Porque de aquel coro también formaban parte las voces de quienes, varias parcelas más allá, labraban la tierra con vigor para oxigenarla, quienes recogían agua en los pozos que burbujeaban desde el subsuelo, quienes cocinaban bocaditos de aire porque apenas tenían nada más con que alimentar a sus hijos, y quienes trabajaban colocando ladrillo sobre ladrillo con la espalda perlada de sudor y la preocupación aún retorciéndoles el ceño. El crepitar del fuego en la fragua se mezclaba con el repicar del martillo; aquel martillo que golpeaba una y otra vez sin descanso, empeñado en derrocar el sufrimiento, el dolor, el rencor, el odio, el miedo. Aquel repicar que se hacía eco en todos y cada uno de los corazones del pueblo, luchando por resistir, luchando por volver a creer, por volver a reír, por volver a la vida.
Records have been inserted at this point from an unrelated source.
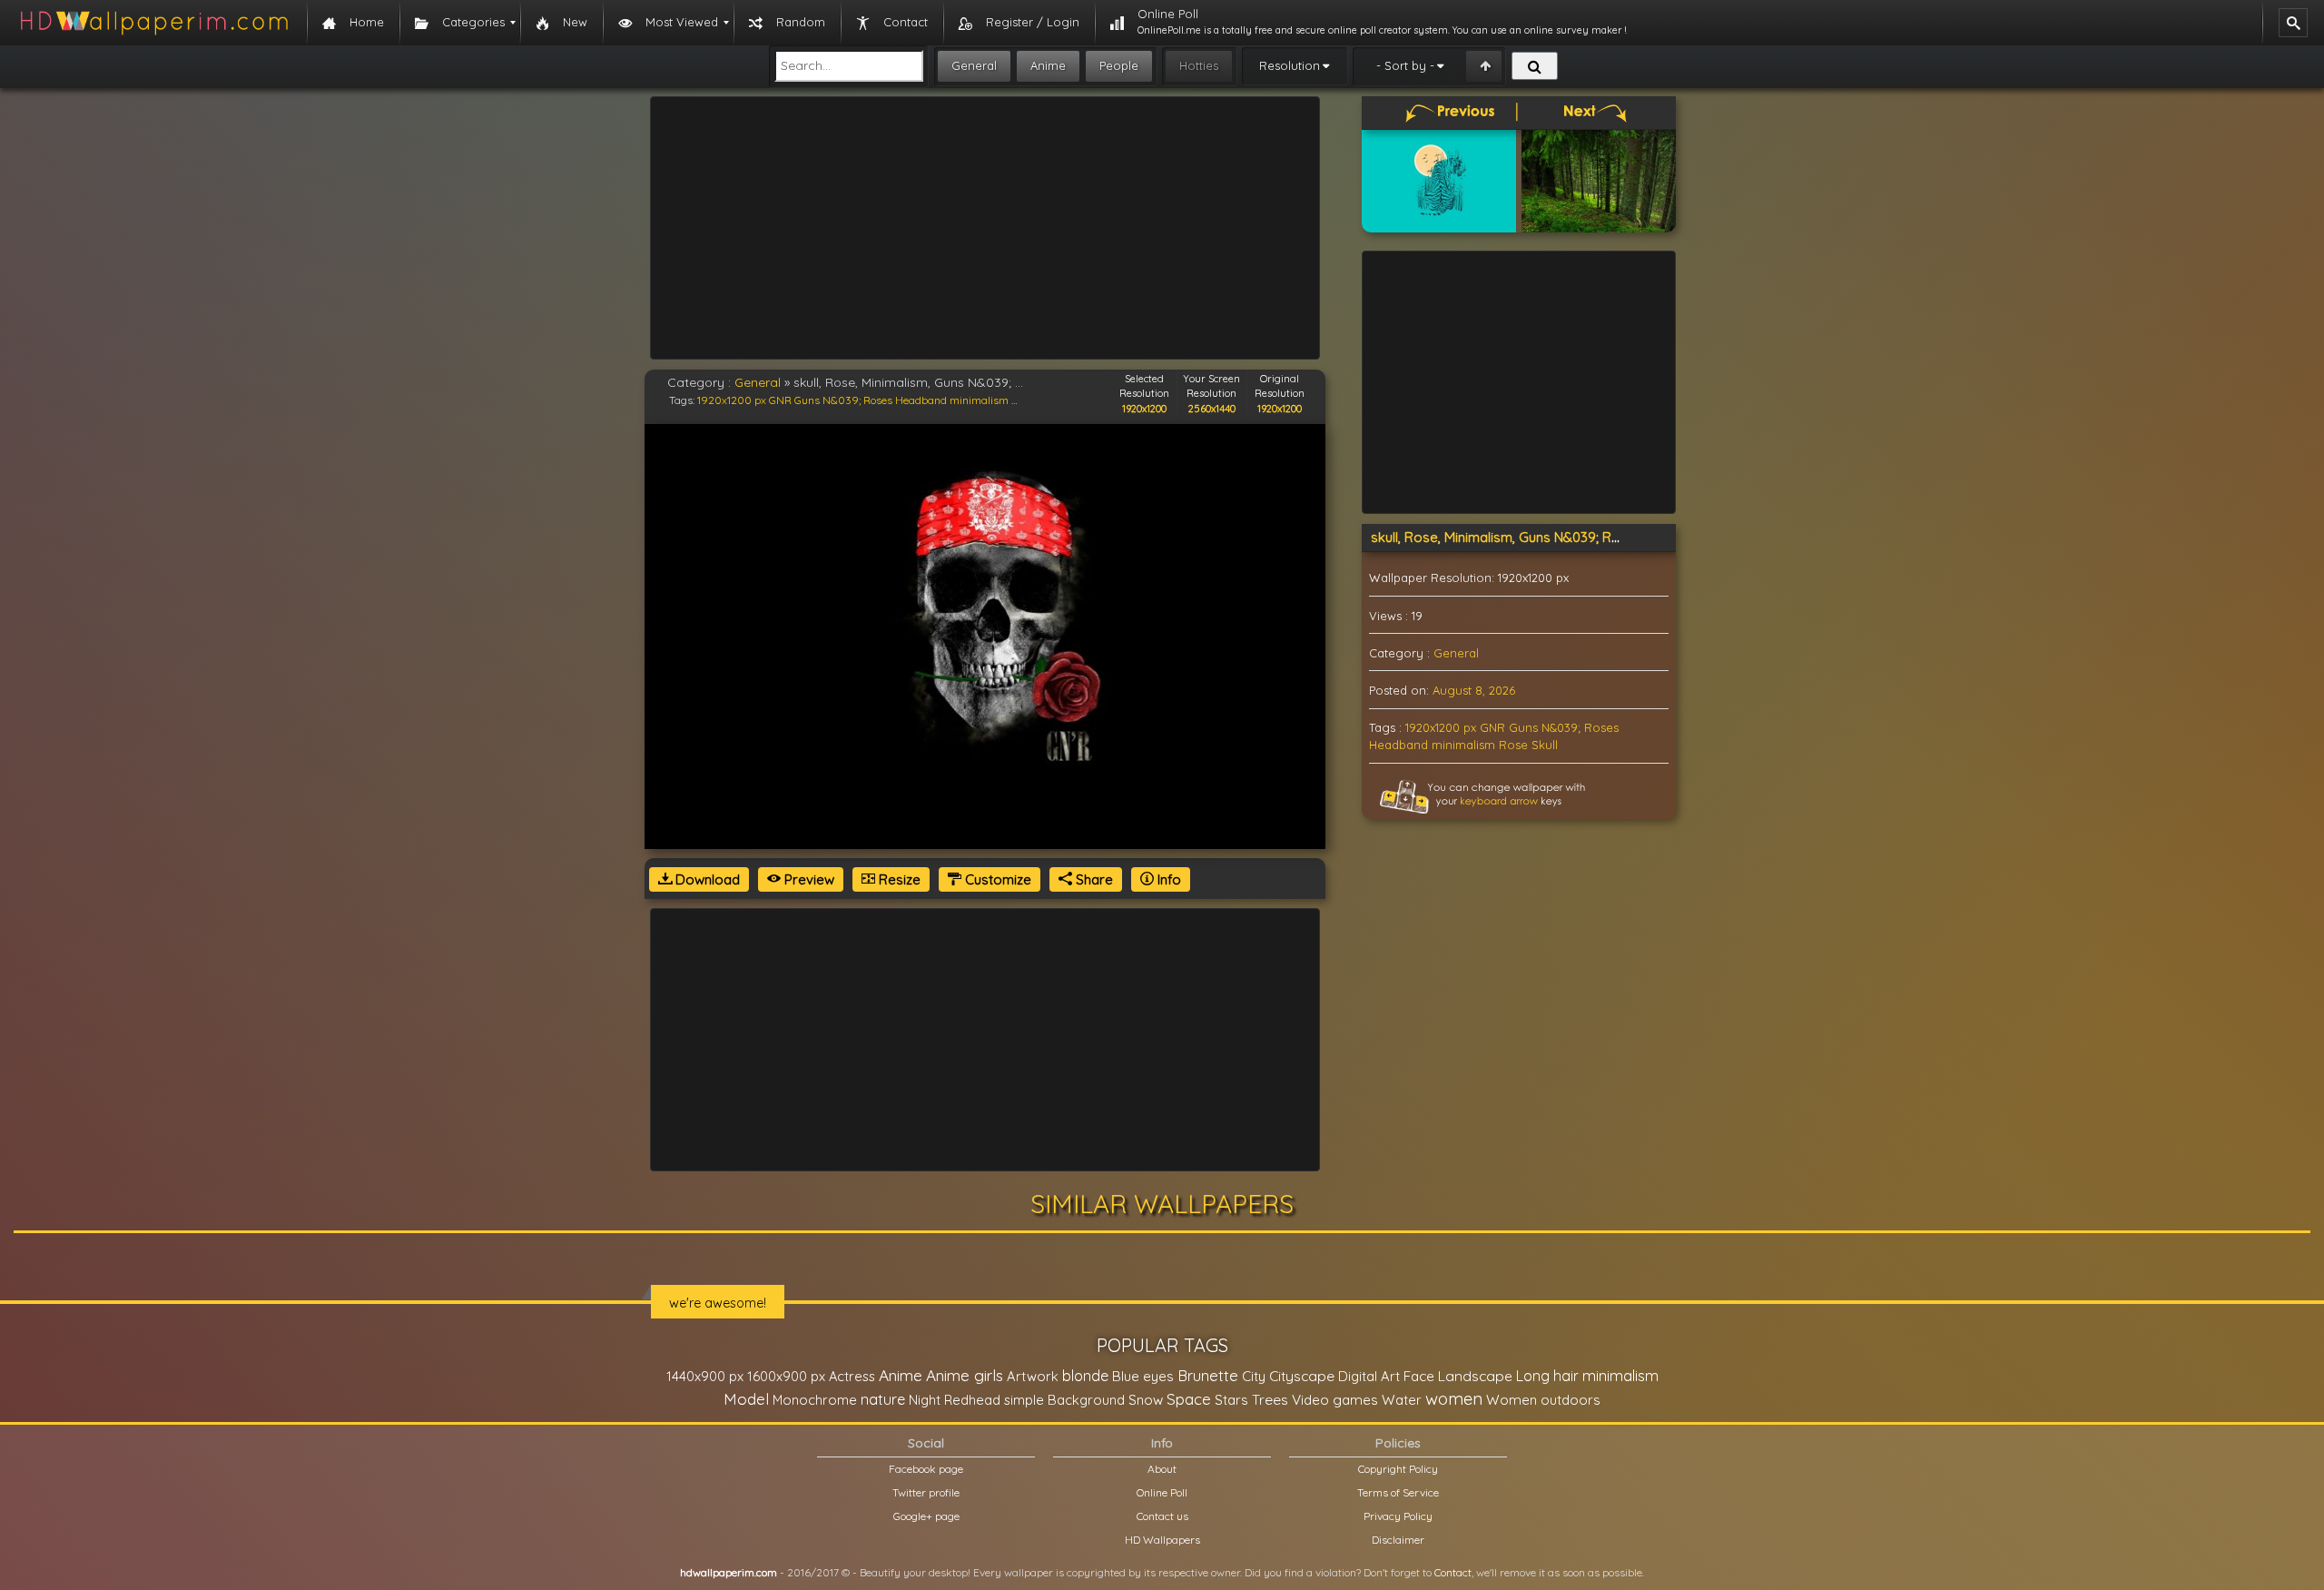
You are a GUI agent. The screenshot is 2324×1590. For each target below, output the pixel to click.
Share (1092, 879)
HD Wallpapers (1162, 1539)
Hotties (1198, 65)
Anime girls (964, 1375)
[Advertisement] (985, 228)
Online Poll (1162, 1492)
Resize (898, 879)
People (1118, 65)
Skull (1544, 744)
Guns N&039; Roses (843, 400)
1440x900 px (704, 1376)
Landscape (1475, 1376)
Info (1167, 879)
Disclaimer (1398, 1539)
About (1162, 1469)
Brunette (1207, 1375)
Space (1189, 1398)
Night (924, 1399)
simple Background (1064, 1399)
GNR (780, 400)
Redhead (972, 1399)
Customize (996, 879)
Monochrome (815, 1399)
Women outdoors (1543, 1399)
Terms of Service (1398, 1492)
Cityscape (1301, 1376)
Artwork (1033, 1376)
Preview (807, 879)
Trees (1270, 1399)
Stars (1231, 1399)
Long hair (1547, 1376)
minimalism (979, 400)
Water (1402, 1399)
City (1253, 1376)
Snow (1145, 1399)
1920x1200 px (731, 400)
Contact (1453, 1572)
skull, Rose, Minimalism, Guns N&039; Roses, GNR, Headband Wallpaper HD (1605, 537)
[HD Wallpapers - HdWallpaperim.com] (153, 22)
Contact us (1162, 1516)
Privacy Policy (1398, 1516)
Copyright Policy (1398, 1469)
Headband (921, 400)
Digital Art (1369, 1376)
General (974, 65)
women (1453, 1398)
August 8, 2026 (1474, 690)
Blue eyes (1143, 1376)
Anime (1048, 65)
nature (883, 1399)
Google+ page (926, 1516)
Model (746, 1398)
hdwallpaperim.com (728, 1572)
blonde (1085, 1376)
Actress (852, 1376)
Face (1418, 1376)
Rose (1513, 744)
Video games (1335, 1399)
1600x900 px (786, 1376)
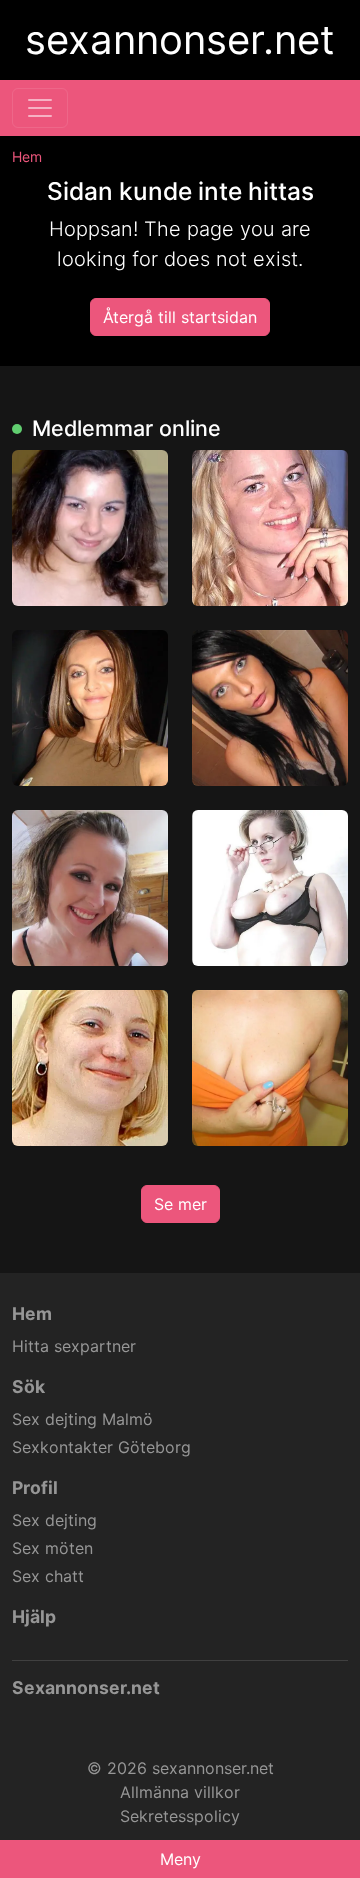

Pero a la de verdad, la que tiene sentido y cobra sentido en aquellos pequeños gestos que parecían no atreverse a dejarse ver —maldito aparentar— pero que las calles me contaban que estaban ahí; la vida que se derrama en las lágrimas agradecidas de un abrazo gratuito y estrecho, en unos gramos de harina que se escurren de una puerta a otra regalando esperanzas, en una ventana reparada que en vez de volver a cerrarse vuelve a abrirse, en aquellos huertos que prometen con sus frutos un mañana, en aquellas mesas que, día a día, van ganando en cubiertos.

Porque parte de aquellas vidas desgarradas volvían por fin a casa para sanar heridas.